There was nothing for it. They set out for Piccadilly Circus. The fiend kept his hand on Louis' wrist, quite inoffensively of course, only Louis would rather it had not been there.

So they went chatting into the subway again. Just as they got to the level of the Piccadilly line, which is where the infernal aperture gapes for those who are privileged to see it, whom should Louis see, in top hat, white silk scarf, and all the rest, but his damned nasty rival, catching a late train home.

"I bet," said Louis at once, addressing the fiend, "that, you are not strong enough to carry me on your back from here to the escalator."

The fiend, with a sneer of contempt, immediately bent down. Louis, with a desperate effort, picked hold of his rival round the waist and dumped him on the back of the fiend, who gripped his legs, and started off like a racehorse.

"Carry you all the way to Hell for tuppence!" cried he, in drunken pride.

"Done!" cried Louis, who was skipping along beside them to enjoy the spectacle.

He had the delicious pleasure of seeing them jump on the escalator, whose terrific acceleration seemed even more marked and more admirable than before.

Louis returned to the street as happy as a king. He walked about for a bit, and suddenly decided to look in at Mutton's Hotel to see how his corpse was getting on.

He was rather annoyed to see, even as he stood looking at it, that the effective smile, over which he had taken so much trouble, was slipping. In fact, it was beginning to look altogether idiotic. Without giving the matter a thought, he instinctively nipped inside to hook it back into place. In doing so he twitched his nose, found it necessary to sneeze, opened his eyes, and, in a word, found himself quite alive and no longer kicking, in that excellent bedroom of Mutton's Hotel.

"Well, upon my word!" said he, glancing at the bedside table. "Is it possible I dropped off to sleep after taking only two of those tablets? There is really something to be said for taking one's time. It must have been just a vivid dream."

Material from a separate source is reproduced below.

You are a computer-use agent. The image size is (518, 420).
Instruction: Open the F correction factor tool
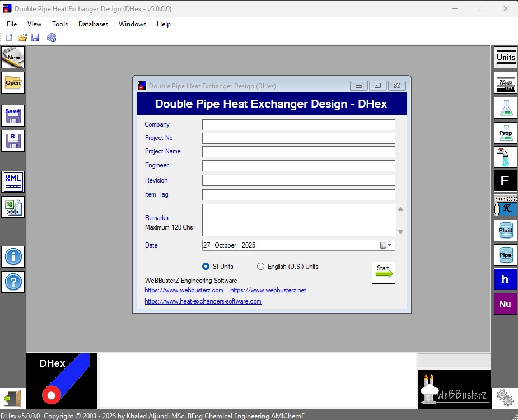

In short, he was glad to be alive, and still gladder a day or two afterwards, when some news came through that made it seem that it was not a dream after all. Louis' rival was announced as missing, having last been seen by two friends at the entrance of Piccadilly Circus station shortly after midnight on Tuesday.

"Who'd have thought it?" said Louis. "Anyway, I suppose I had better go and see Celia."

However, he had learned the advantage of taking his time, and before he went he thought better of it, and, in fact, did not go at all, but went to Paris for the autumn, which shows that girls shouldn't play fast and loose with the affections of small men with blue eyes, or they may find themselves left in the lurch.

THE LADY ON THE GREY

Ringwood was the last of an Anglo-Irish family which had played the devil in County Clare for a matter of three centuries. At last all their big houses were sold up, or burned down by the long-suffering Irish, and of all their thousands of acres not a single foot remained. Ringwood, however, had a few hundred a year of his own, and if the family estates had vanished he at least inherited a family instinct, which prompted him to regard all Ireland as his domain, and to rejoice in its abundance of horses, foxes, salmon, game, and girls.

In pursuit of these delights Ringwood ranged and roved from Donegal to Wexford through all the seasons of the year. There were not many hunts he had not led at some time or other on a borrowed mount, nor many bridges he had not leaned over through half a May morning, nor many inn parlours where he had not snored away a wet winter afternoon in front of the fire.

He had an intimate by the name of Bates, who was another of the same breed and the same kidney. Bates was equally long and lean, and equally hard-up, and he had the same wind-flushed bony face, the same shabby arrogance, and the same seignorial approach to the little girls in the cottages and cowsheds.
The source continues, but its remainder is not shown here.